- [Stored data entries]:
▶

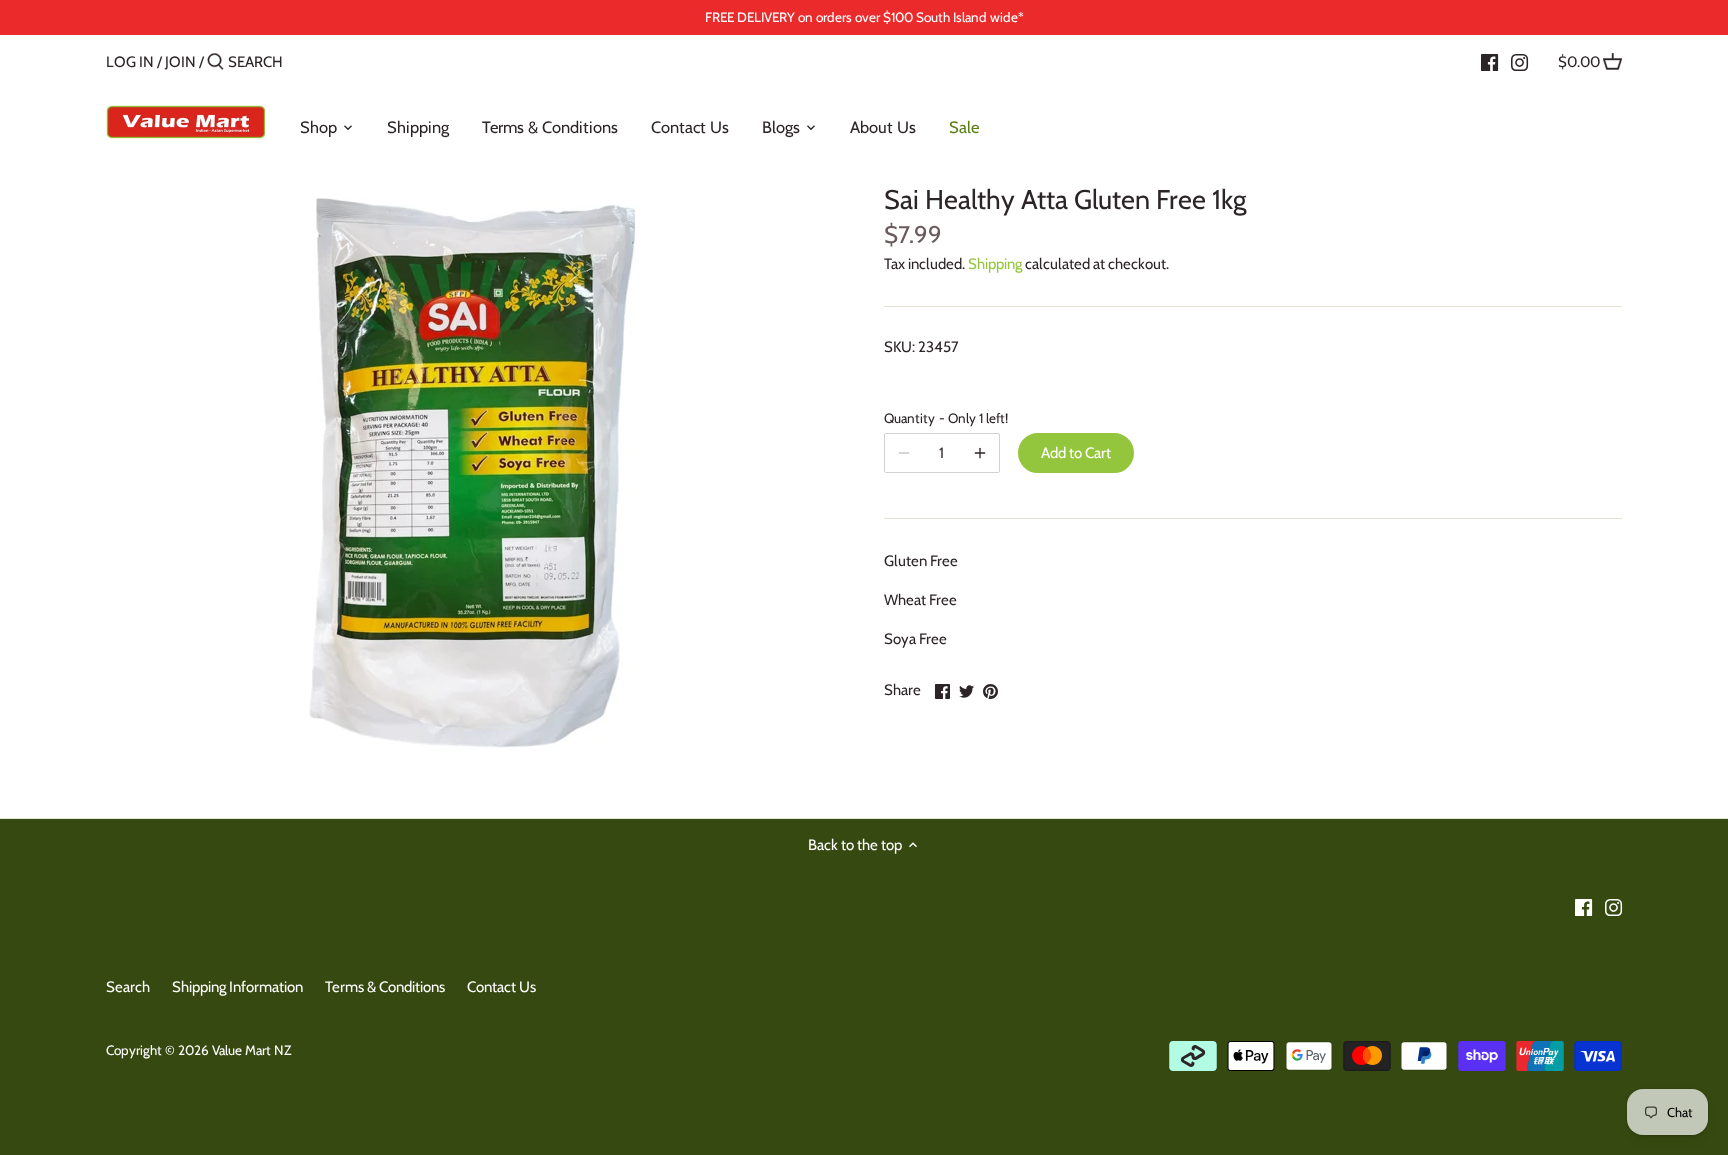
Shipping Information (237, 987)
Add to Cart (1076, 453)
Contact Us (501, 987)
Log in (130, 62)
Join (180, 62)
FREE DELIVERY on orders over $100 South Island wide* (864, 17)
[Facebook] (1489, 61)
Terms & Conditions (385, 987)
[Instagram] (1519, 61)
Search (128, 987)
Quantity (942, 418)
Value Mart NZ (251, 1050)
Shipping (995, 264)
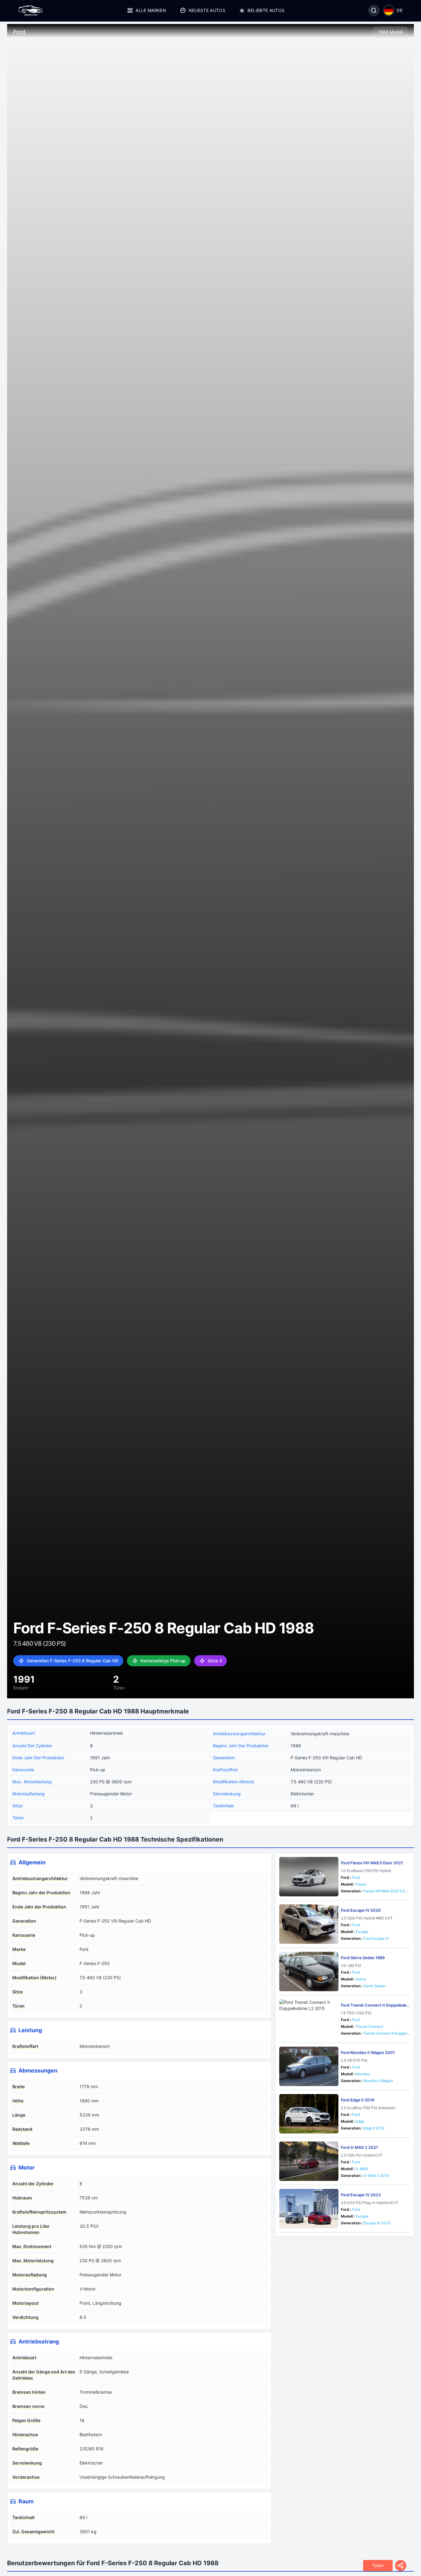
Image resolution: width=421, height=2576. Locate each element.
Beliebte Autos (265, 10)
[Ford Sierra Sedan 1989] (308, 1971)
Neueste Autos (207, 10)
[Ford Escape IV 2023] (308, 2208)
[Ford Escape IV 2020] (308, 1924)
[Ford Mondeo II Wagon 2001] (308, 2066)
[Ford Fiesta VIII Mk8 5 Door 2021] (308, 1876)
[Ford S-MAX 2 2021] (308, 2161)
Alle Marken (151, 10)
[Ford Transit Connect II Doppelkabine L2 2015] (308, 2019)
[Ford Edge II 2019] (308, 2113)
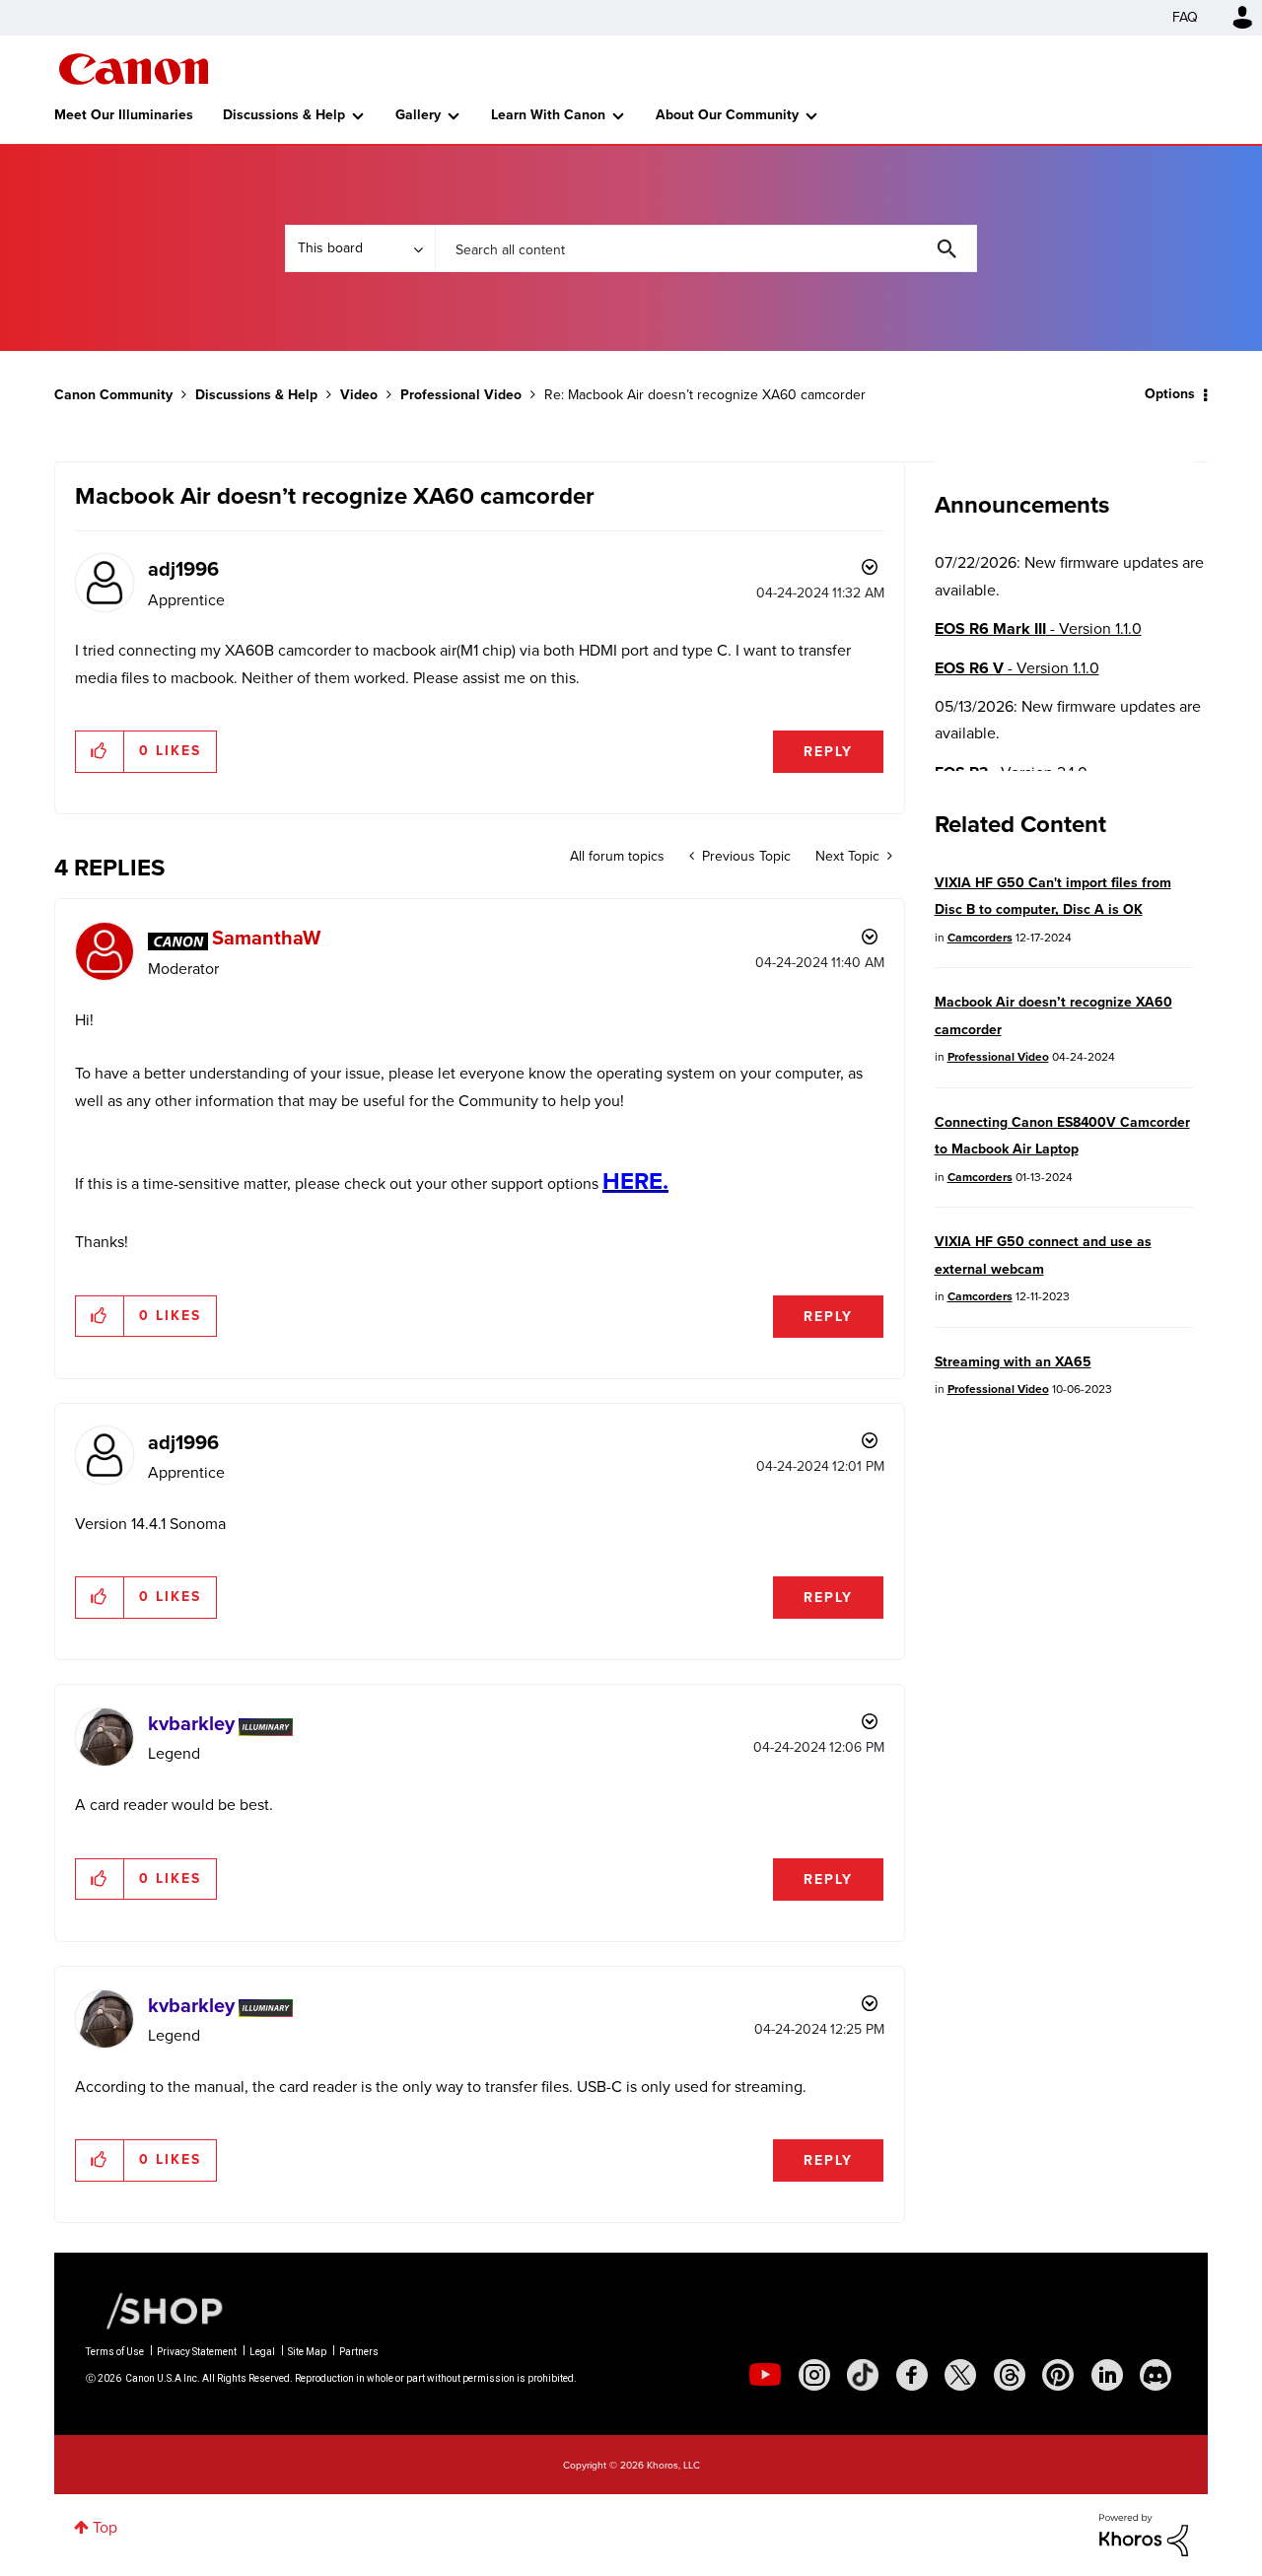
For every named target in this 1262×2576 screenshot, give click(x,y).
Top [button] (105, 2527)
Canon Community (133, 69)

◀

- [WHAT THIS TASK INVOLVES]: Your reply should hold nothing but the lines above, from the one containing "Value Mart NZ (251, 1050)" to the one containing "[Ford Mondeo II Wagon 2001] (308, 2066)", reproduced exactly minus the pictures.

- [SOLVED EXERCISE]:
Value Mart NZ (251, 1050)
Shipping (995, 264)
Image resolution: width=421, height=2576. Locate each element.
Beliebte Autos (265, 10)
[Ford Sierra Sedan 1989] (308, 1971)
Neueste Autos (207, 10)
[Ford Escape IV 2023] (308, 2208)
[Ford Escape IV 2020] (308, 1924)
[Ford Mondeo II Wagon 2001] (308, 2066)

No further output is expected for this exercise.